Justice Erickson at footnote 3, at 279, acknowledges the difficulty caused by attempting to analyze the elements of each tort, but states that we are compelled to do so because the heart balm statute lists four separate torts. In my opinion, the legislature listed the four torts (criminal, conversation, alienation of affections, seduction, and breach of promise to marry) to make plain the sweeping nature of the law it passed because those four constituted all of the recognized heart balm actions. See Note, Cannon v. Miller: The Brief Death of Alienation of Affections and Criminal Conversation in North Carolina, 63 N.C. L.Rev. 1317, 1318 (1985). I would be more persuaded of the appropriateness of an element-by-element analysis if the Colorado legislature, like some of its contemporaries in other states, had selected only certain heart balm actions to abolish. See Note, Heartbalm Statutes and Deceit Actions, 83 Mich.L.Rev. at 1770-71. Since that is not the case, I would not adopt the form of analysis used by Justice Erickson.
Here, Justice Erickson concludes that Edna Destefano’s claim is not barred by the heart balm statute because she was married and a married woman could not bring a claim for seduction. At 282-283. To support that conclusion, he must reach back to a 1918 case, Weinlich v. Coffee, 67 Colo. 382, 176 P. 210 (1918). The language of that case, embodying outmoded property and master/servant concepts in the context of marriage, has no relevance today. Weinlich should be allowed to rest in obscurity, not resurrected and given new currency in a modern opinion. The logical corollary of Justice Erickson’s approach is that if Edna Destefano had consulted a priest for premarital counseling and the same course of events had occurred, her claim against the priest would be barred because she was an unmarried woman who could have brought a seduction claim at common law. Such a distinction could not be upheld under the married women’s property act, section 14-2-202, 6B C.R.S. (1987), the equal protection guarantees of the state and federal constitutions, and the equal rights amendment of our state constitution.1
*292If we look to the purposes of the heart balm statute, it is clear that the statute was not intended to bar claims based on breach of fiduciary duty and outrageous conduct against a priest who counseled both parties to the marriage. When such a special relationship is present, I would hold that the heart balm statute does not apply. See Prosser and Keeton on the Law of Torts § 124, at 930 (suggesting that heart balm statute should not bar relief “when the interference with family relations is accomplished by means of some independent tort”). See also O’Neil v. Schuckardt, 112 Idaho 472, 733 P.2d 693 (1986) (court judicially abolished cause of action for alienation of affections but held that plaintiff could bring invasion of privacy causes of action against church officials for allegedly inducing plaintiff’s wife and children to join religious cult).

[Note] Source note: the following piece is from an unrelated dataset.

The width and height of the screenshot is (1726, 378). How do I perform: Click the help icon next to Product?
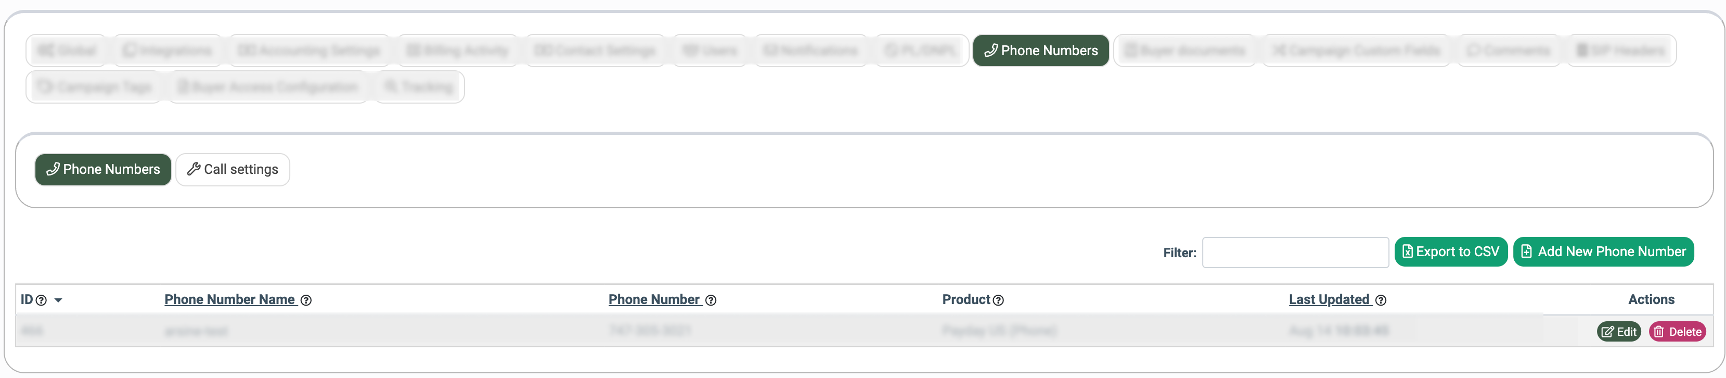pos(998,300)
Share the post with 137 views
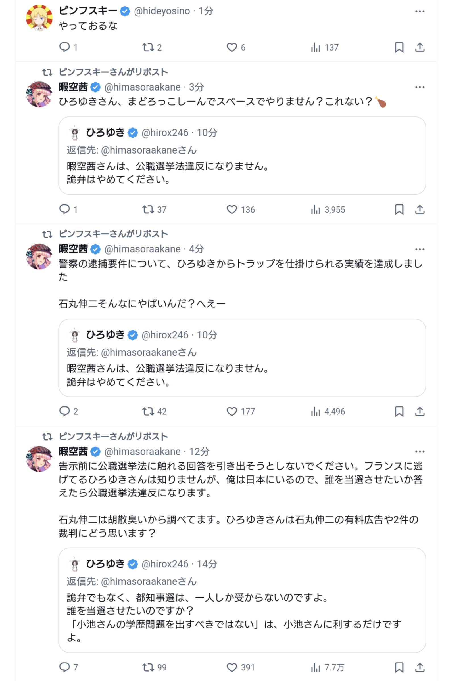This screenshot has height=681, width=467. pos(420,47)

I am authorized to state that Chief Justice QUINN, Justice LOHR and Justice KIRSHBAUM join in this special concurrence.

. On a similar basis, states which have retained the claims abolished by our heart balm law permit both men and women to bring the claims. Identical rules apply to both. W. Pros-ser, Handbook of the Law of Torts § 124 at 882. See abo 1 H. Clark, The Law of Domestic Relations in the United States § 12.2, at 653 (alien*292ation of affections), § 12.3, at 662 (criminal conversation) (2d ed. 1987).